POR ING. HÉCTOR CASTRO GALLEGOS
Antes que discutir quién gobierna o quién se equivoca, México necesita preguntarse cómo diagnostica sus propias fallas. En ingeniería existe un principio llamado Pruebas No Destructivas: técnicas capaces de descubrir el desgaste interno de una estructura antes de que colapse.
Quizá ha llegado el momento de aplicar esa misma lógica al Estado mexicano.
La política nacional suele reaccionar cuando la crisis ya es visible: inseguridad desbordada, sistemas de salud saturados, rezagos educativos o instituciones debilitadas.
Sin embargo, un gobierno moderno no debería esperar el derrumbe.

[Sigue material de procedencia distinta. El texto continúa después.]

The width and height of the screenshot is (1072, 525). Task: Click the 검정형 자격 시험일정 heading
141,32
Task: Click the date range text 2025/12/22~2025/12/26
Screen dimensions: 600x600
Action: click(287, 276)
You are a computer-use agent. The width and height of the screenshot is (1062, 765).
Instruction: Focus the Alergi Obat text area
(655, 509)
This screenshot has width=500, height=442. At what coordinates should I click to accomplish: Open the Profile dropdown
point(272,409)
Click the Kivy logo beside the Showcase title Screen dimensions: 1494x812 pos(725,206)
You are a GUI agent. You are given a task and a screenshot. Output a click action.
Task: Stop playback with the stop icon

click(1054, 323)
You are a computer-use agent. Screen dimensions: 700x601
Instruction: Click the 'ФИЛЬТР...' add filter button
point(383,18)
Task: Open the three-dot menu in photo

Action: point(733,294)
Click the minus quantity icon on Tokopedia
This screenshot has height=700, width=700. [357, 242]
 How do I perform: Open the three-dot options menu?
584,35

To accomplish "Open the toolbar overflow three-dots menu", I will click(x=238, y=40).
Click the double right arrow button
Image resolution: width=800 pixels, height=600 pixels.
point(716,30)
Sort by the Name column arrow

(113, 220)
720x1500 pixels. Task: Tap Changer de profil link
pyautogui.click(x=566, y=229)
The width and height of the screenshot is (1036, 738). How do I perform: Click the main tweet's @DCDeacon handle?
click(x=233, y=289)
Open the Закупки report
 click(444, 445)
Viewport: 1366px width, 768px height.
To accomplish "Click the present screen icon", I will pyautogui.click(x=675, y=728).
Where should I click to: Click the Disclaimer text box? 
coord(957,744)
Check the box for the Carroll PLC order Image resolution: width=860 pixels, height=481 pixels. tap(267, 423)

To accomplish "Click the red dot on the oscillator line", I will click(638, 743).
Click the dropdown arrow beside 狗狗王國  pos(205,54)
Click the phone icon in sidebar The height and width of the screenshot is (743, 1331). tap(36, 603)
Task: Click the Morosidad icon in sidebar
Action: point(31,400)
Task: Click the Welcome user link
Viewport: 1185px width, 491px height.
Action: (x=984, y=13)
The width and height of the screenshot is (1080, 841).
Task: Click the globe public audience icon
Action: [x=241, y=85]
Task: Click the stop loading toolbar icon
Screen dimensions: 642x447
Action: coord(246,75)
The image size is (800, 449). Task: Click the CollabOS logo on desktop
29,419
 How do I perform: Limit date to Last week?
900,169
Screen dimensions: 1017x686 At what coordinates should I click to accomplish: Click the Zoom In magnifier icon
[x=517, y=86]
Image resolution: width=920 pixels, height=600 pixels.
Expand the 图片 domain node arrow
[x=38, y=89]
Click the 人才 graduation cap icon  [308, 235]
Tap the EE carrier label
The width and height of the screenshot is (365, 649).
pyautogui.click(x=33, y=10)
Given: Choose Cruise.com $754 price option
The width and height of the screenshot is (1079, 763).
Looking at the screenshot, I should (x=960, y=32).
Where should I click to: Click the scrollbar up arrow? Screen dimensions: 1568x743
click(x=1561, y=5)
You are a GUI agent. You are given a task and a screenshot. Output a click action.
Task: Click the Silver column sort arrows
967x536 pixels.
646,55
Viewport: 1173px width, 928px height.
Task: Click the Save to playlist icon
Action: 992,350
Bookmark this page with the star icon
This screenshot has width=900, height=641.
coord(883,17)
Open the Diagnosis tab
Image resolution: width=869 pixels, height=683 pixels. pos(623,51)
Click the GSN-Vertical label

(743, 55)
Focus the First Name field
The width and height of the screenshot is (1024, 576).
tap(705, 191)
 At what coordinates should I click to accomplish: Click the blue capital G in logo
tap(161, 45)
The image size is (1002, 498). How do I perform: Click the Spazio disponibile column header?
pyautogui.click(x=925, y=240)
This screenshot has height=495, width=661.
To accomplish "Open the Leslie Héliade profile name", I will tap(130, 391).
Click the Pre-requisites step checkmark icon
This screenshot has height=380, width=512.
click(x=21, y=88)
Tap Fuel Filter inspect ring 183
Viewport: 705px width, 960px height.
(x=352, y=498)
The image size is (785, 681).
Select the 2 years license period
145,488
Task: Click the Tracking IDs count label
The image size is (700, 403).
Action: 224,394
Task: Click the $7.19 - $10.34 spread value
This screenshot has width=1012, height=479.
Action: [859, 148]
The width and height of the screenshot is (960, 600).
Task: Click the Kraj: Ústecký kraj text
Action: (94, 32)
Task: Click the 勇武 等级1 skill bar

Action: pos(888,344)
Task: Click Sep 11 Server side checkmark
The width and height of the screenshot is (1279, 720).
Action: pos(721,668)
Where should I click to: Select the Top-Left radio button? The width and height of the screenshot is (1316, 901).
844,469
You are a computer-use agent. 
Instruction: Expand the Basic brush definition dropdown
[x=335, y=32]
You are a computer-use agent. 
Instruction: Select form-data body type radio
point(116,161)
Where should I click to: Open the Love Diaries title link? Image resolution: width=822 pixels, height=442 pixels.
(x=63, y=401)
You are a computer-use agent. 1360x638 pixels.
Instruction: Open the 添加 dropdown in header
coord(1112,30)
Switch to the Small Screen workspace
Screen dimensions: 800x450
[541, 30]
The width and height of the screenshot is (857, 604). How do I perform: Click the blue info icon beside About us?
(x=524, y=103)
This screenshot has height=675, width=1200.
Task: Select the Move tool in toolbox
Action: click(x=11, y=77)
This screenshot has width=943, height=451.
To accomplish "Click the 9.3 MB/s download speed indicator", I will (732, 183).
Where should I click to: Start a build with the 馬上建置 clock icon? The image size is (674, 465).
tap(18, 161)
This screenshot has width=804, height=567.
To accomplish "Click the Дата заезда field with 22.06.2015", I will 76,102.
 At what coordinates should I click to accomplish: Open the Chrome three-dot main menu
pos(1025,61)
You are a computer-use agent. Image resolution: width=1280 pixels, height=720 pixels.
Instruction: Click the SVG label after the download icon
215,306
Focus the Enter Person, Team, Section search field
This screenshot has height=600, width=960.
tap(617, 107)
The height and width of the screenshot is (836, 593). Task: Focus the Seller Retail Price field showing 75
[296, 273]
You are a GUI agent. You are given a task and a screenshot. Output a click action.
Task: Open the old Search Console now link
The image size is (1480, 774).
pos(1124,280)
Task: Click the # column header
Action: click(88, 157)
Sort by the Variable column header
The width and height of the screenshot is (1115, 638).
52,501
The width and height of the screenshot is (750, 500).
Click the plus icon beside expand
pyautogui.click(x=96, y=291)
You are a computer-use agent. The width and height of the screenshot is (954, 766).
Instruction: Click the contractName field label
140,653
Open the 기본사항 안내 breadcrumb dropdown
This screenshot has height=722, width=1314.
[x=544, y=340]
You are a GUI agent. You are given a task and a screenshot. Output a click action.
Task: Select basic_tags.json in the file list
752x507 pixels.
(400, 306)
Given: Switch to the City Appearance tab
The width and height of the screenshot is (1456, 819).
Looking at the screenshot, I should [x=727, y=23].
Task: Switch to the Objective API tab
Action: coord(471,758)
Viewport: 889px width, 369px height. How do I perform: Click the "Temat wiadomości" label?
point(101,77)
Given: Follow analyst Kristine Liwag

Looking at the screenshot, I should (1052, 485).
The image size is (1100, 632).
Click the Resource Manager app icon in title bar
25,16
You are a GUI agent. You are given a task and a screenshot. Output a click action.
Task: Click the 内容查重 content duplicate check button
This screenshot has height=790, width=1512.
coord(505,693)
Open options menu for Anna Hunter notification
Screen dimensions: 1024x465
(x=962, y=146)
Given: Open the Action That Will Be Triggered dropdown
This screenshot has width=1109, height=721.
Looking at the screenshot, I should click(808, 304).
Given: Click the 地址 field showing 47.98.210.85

Debería construir mecanismos permanentes para detectar, con evidencia, los primeros signos de deterioro social, económico e institucional.
Gobernar no es administrar emergencias; es anticiparlas.
Desde una visión humanista, el servidor público no debe convertirse en un administrador de conflictos, sino en un cuidador del patrimonio material y humano de la nación.
La ética del servicio público exige sustituir la improvisación por el conocimiento, la confrontación por el diálogo y la propaganda por la evaluación constante.
Cada peso invertido en prevención evita enormes costos económicos y, sobre todo, sufrimiento humano.
La neurociencia ofrece una enseñanza que la política apenas comienza a comprender: el cerebro humano responde mejor a los incentivos positivos, a la confianza y a la participación que al miedo permanente. Los jóvenes, en particular, poseen una extraordinaria capacidad para detectar incoherencias entre el discurso y la realidad.
Cuando perciben autenticidad, se comprometen; cuando identifican simulación, se desconectan.
Por ello, México necesita incorporar una nueva cultura de gobierno basada en “pruebas no destructivas” aplicadas a las políticas públicas: diagnósticos continuos sobre educación, salud, seguridad, medio ambiente, innovación y bienestar juvenil antes de que aparezcan crisis irreversibles.
Las grandes naciones no se distinguen porque nunca fallan, sino porque descubren sus grietas antes de que el edificio se derrumbe. La verdadera transformación comienza cuando el Estado aprende que prevenir siempre será más inteligente, más humano y más ético que reconstruir después del colapso.